Retype the lines word for word, starting at the line containing "At what coordinates" and ending at the line containing "coord(36,83)", with both of those lines included, and leave the pictures out.

#### DATA ENTRIES:
#####

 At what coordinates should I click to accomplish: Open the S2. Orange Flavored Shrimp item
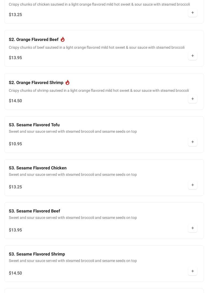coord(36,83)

#####

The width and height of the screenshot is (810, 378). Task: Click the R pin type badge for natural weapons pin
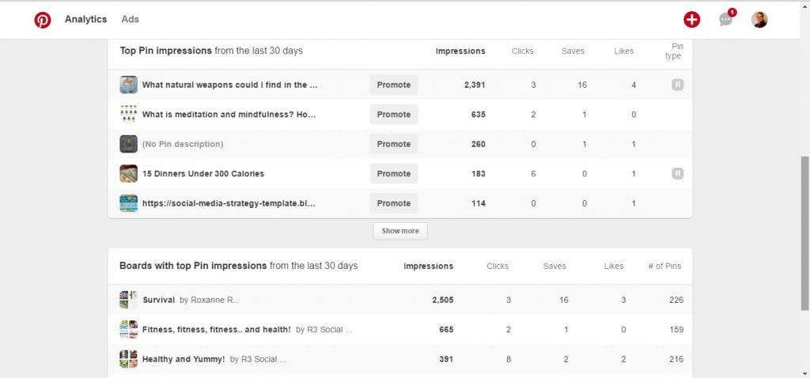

#####

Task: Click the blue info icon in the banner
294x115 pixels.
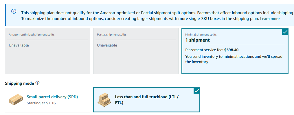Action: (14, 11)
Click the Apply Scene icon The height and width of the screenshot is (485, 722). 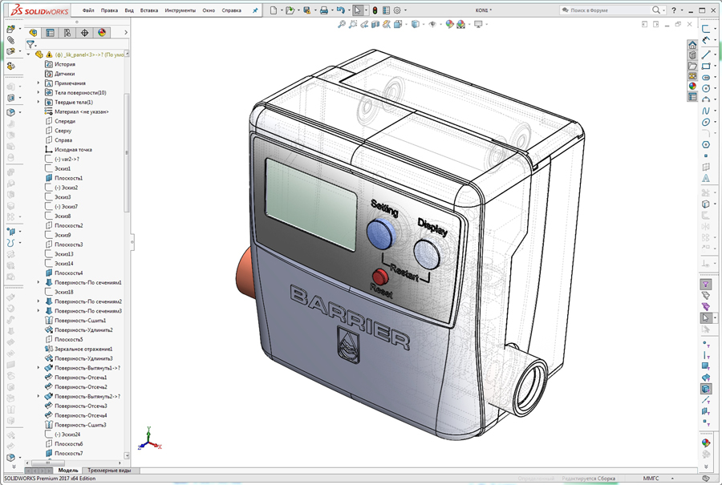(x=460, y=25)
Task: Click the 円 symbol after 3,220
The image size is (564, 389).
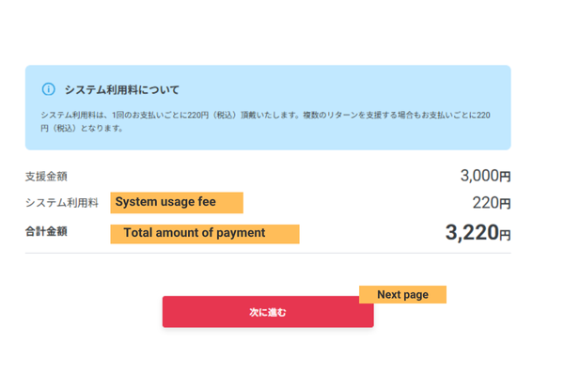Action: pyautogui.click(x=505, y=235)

#####

#### CORRECT ANSWER:
 At what coordinates should I click to accomplish: Open the S2. Orange Flavored Shrimp item
coord(36,83)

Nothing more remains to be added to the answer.